According to John Wyn-Evans of Investec Wealth & Investment UK, physics provides a useful lens with which to view and explain market movements, especially when they move suddenly.

 

Wyn-Evans highlights four areas where physics explains markets well, notably:

 

  • Phase transitions
  • Critical states
  • Bubbles
  • Non-linearity

We will deal with each of these in turn.

 

Phase transitions

A phase transition is the process by which something changes from one state to another. We will know from our days in school about how substances will move from solid to liquid and to gas, depending on its temperature (the obvious example being water – when boiled it turns to steam; when frozen it turns to ice).

 

“The trouble with a phase transition is you don't necessarily know when it’s coming. For example you could see a bath full of water and you could jump into it but you have no idea whether it’s freezing cold or boiling hot, and sometimes that's the problem we face with financial markets,” explains Wyn-Evans.

“We don't actually know how hot or cold they are just by observing, for example, the level of markets and what the indices are, so we have to find ways of testing the temperature of the market.”

Wyn-Evans says we therefore need to test the temperature of the market using various analytical tools, such as value, in absolute terms or relative to other assets (eg price/earnings, price-to-book and other ratios).

 

Other measures are how well-traded the asset is (which will help us to know if we can trade in or out of a stock with ease), how over- or under-owned a stock or sector is by fund managers, or sentiment. Economic drivers can also provide indicators, such as GDP growth or manufacturing or retail data.

Phase transitions - taking the temperature of the market

Critical states

With any phase transition, there is a critical state (that temperature at which water freezes or boils). “For markets it’s obviously different: it will take lots of things to come together for a market to reach a critical point at which a big move will be made in one direction or the other,” says Wyn-Evans.

 

Wyn-Evans says it’s like a pile of sand, to use another metaphor. “You can build it up grain by grain very slowly and the pile of sand will seem exceptionally stable for an awfully long period of time, but sometimes it just takes one little extra grain of sand on it to start a cascade.”

 

“One example I like to look back to is the financial crisis. There were so many things that came together to create the financial crisis that you had lots of these fingers of instability in this big sand pile of the financial markets, which all started cascading and breaking over each other simultaneously.

 

“Everyone points towards the US housing market, how people were over-exposed to that, how there was too much debt in the market and how the housing market had become over-leveraged and over-expensive, but that was just one sort of small component,” he explains.

“Lots of things came together simultaneously, and add on to that human nature as well, and suddenly you’ve gone from a critical point into a big spillover and suddenly you had a financial crisis on your hands.
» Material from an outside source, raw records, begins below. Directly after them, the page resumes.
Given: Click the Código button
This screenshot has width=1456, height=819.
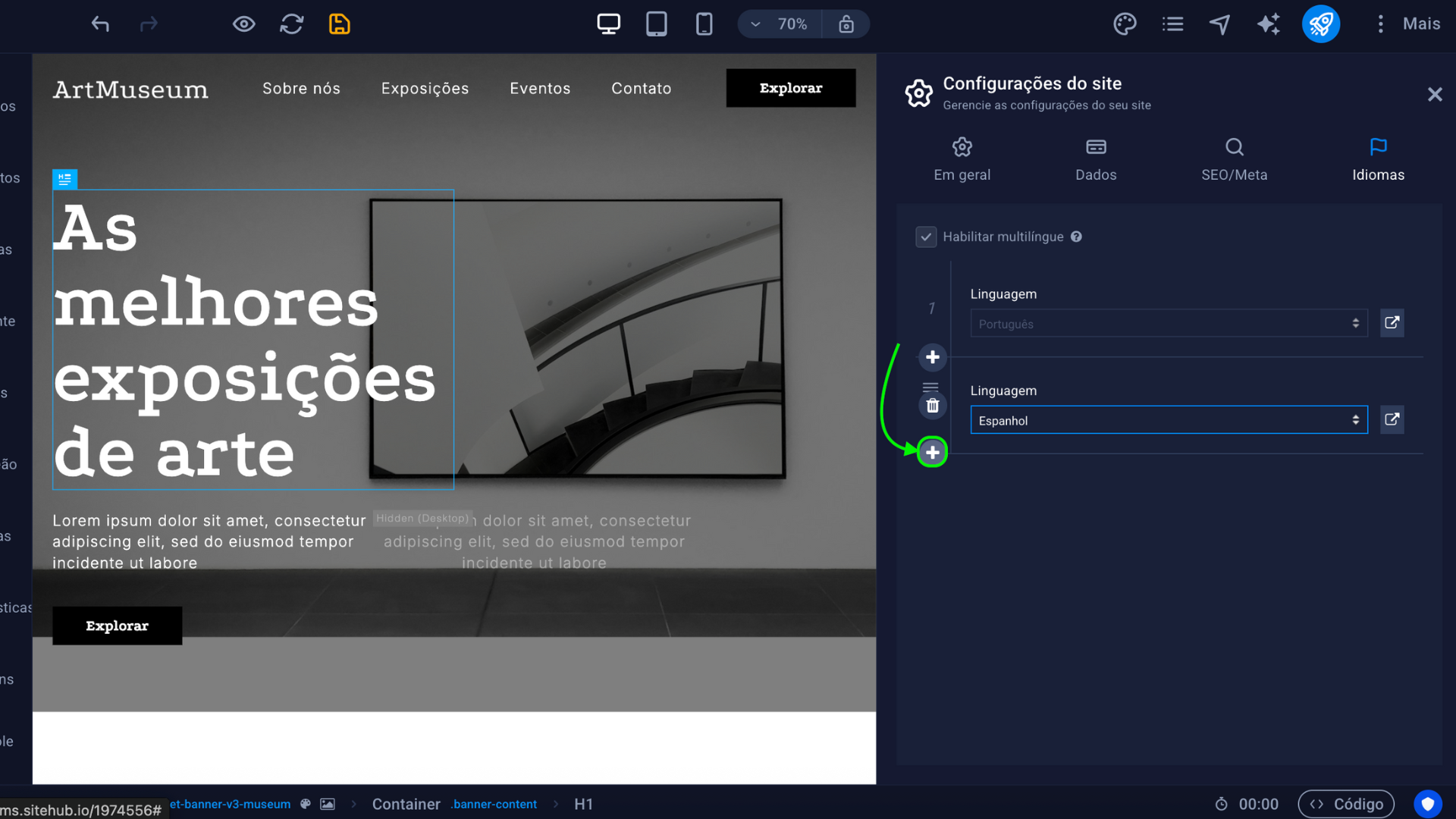Looking at the screenshot, I should point(1346,804).
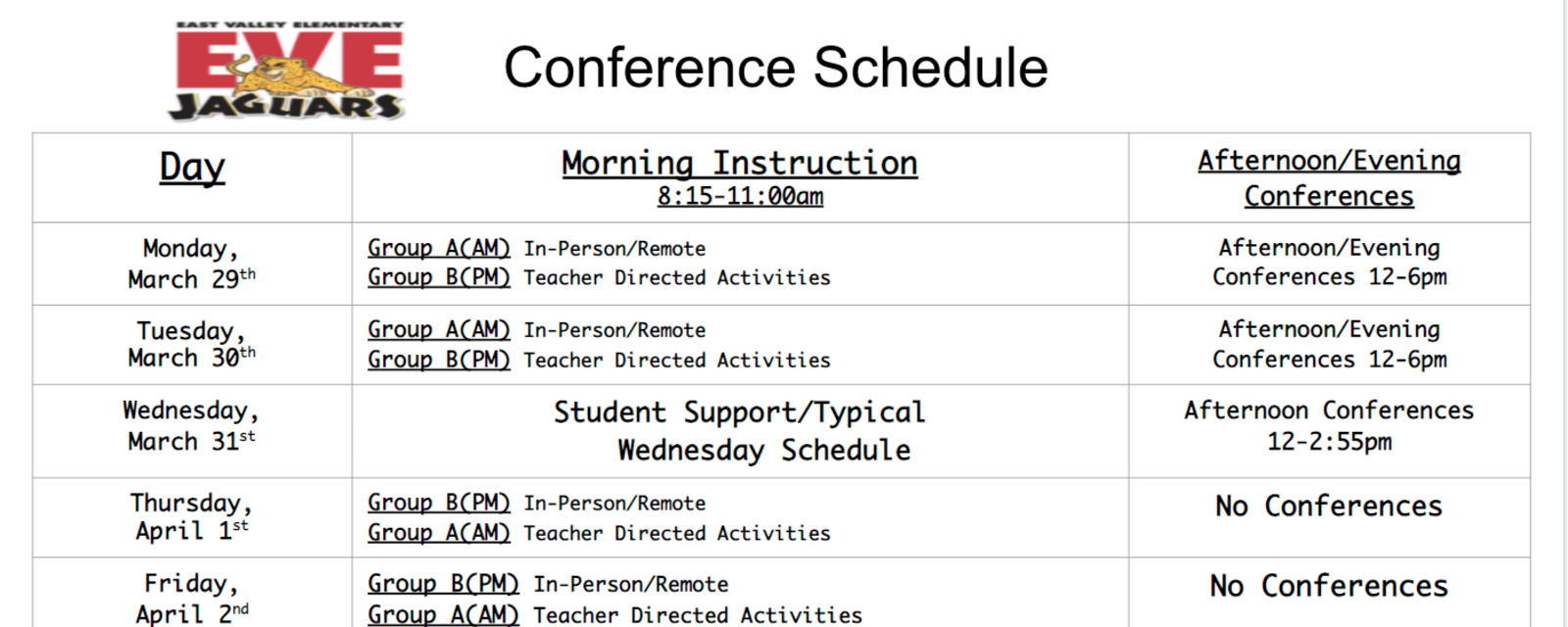This screenshot has width=1568, height=627.
Task: Click the 8:15-11:00am time link
Action: (x=740, y=196)
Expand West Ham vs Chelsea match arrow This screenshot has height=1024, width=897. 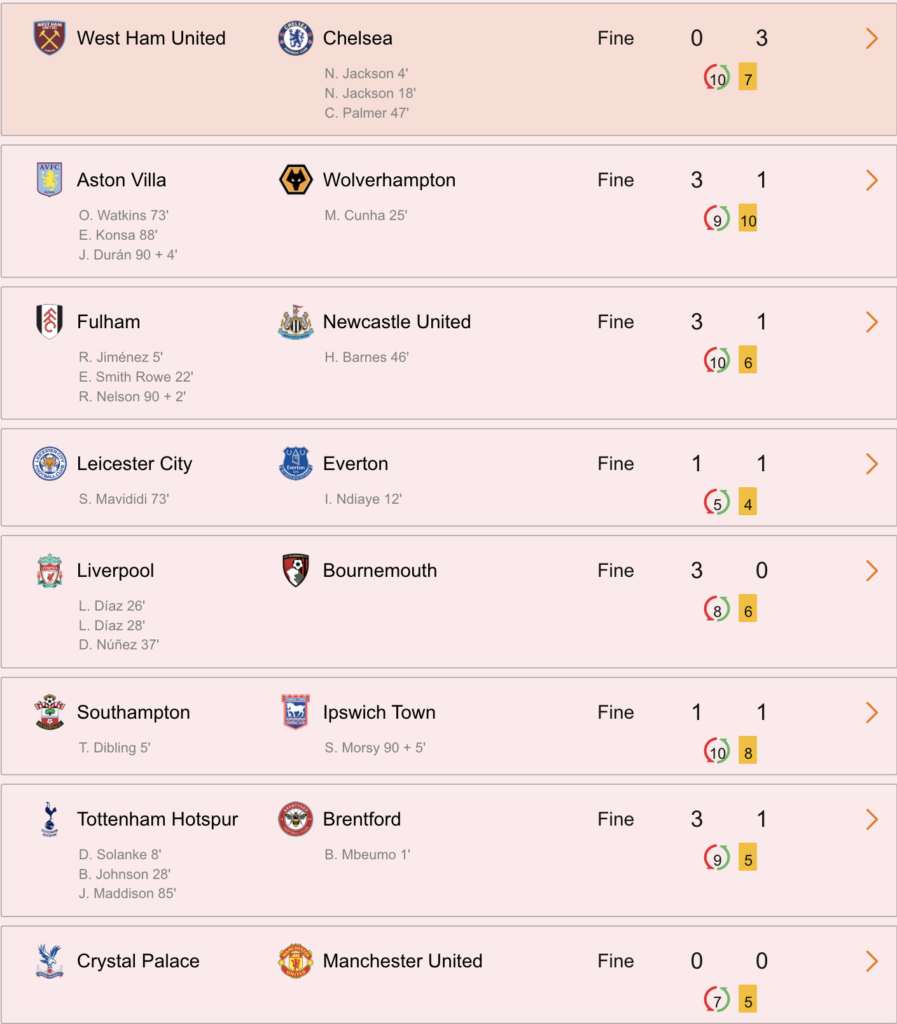click(872, 38)
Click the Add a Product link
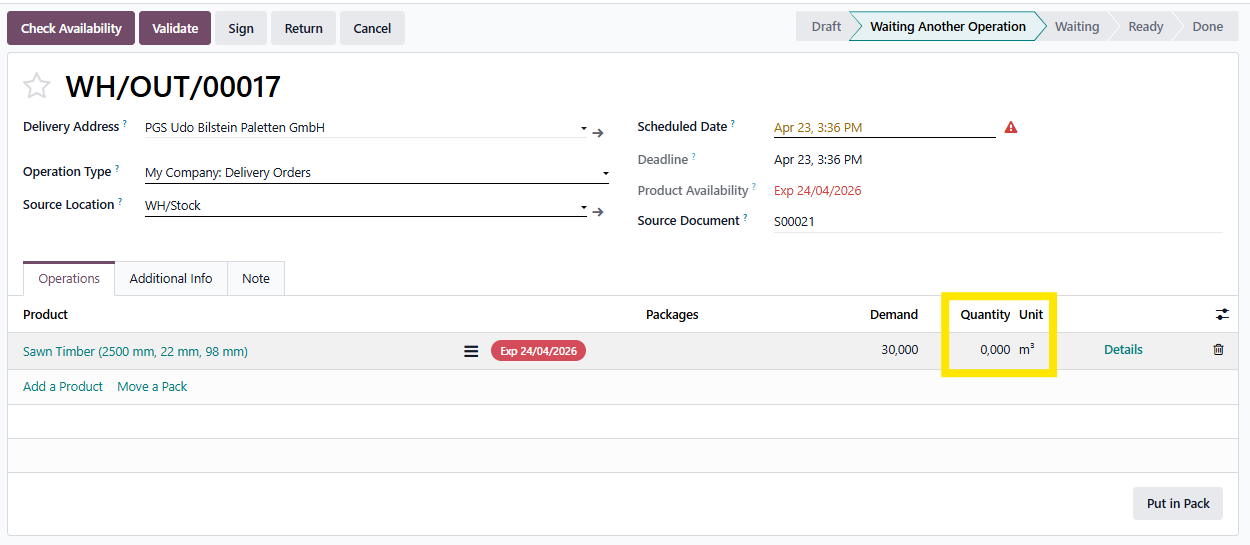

“But the extraordinary thing is that, like the sand piles, they collapse and then they stop collapsing, and it’s almost impossible to tell when they will reach an equilibrium again, and it’s the same with financial markets.”

What causes bubbles and where is the next one forming?
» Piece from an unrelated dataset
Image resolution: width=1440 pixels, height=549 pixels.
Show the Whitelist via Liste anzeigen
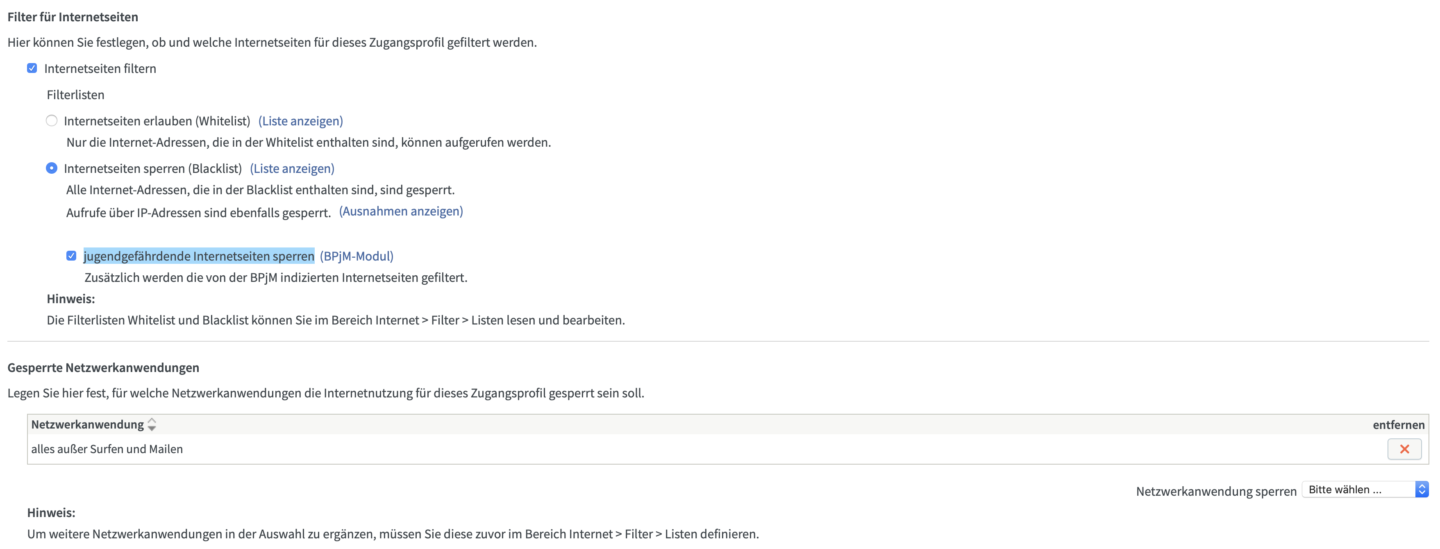(300, 121)
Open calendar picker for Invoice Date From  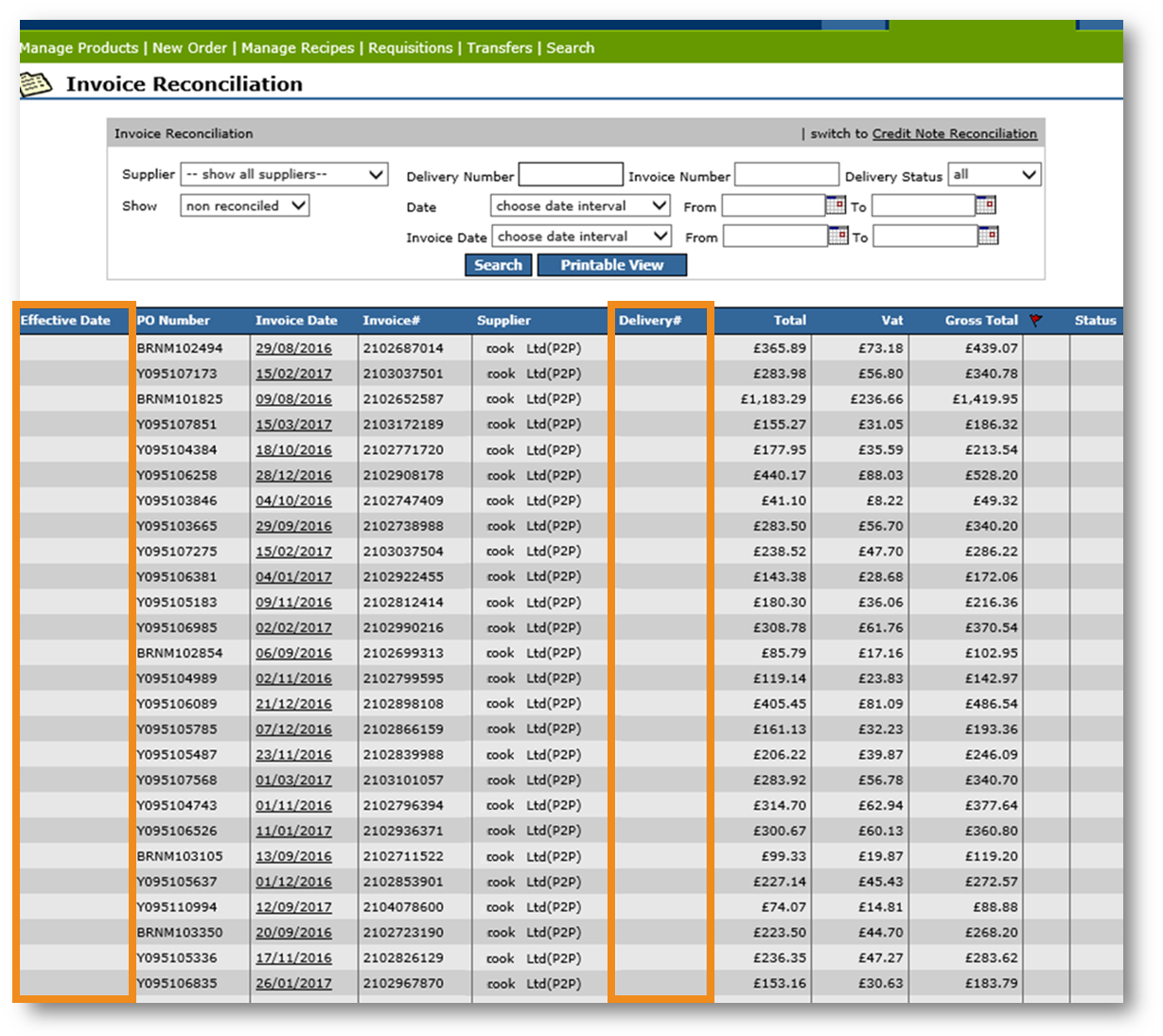(837, 236)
5 conditions for financial bubbles to form

The official physicist’s definition of a bubble is something that has infinite capacity but finite structural integrity, which is a fancy way of saying that a bubble will keep growing until it pops.

 

So what creates bubbles in financial markets? There are five particular things that make these happen, says Wyn-Evans. One is excess liquidity. “You very rarely see bubbles being formed in any asset class without there being lots of money available and people looking for a home to put it,” he says.

 

Another is a compelling narrative. “You need a good story,” says Wyn-Evans. “You need people to believe they’re buying into something which has  got a fantastic growth path in front of it, for example, or some great new technology which is going to take over the world.”

 

Incomplete knowledge is another one. The buyer of an asset won’t necessarily know the whole story. “The people who are the promoters of the asset usually know more about where the bad things are but they won’t necessarily reveal those to the buyers,” says Wyn-Evans.

 

The fourth is human nature, particularly the fear of missing out (FOMO as it is known colloquially). “Once people see that their friends and neighbours are making money, that their competitors in the financial markets are performing better than they are because they’re in this particular asset class, people feel they have to climb aboard that particular bandwagon,” says Wyn-Evans.

 

Finally, you have momentum. “Quantitative type funds, driven by computers and black boxes, see which things are performing best in markets and then latch onto those strong performers and start buying more of those. That tends to become self-feeding, so the more they go up, the more money they attract, until you reach the bursting of the bubble,” says Wyn-Evans.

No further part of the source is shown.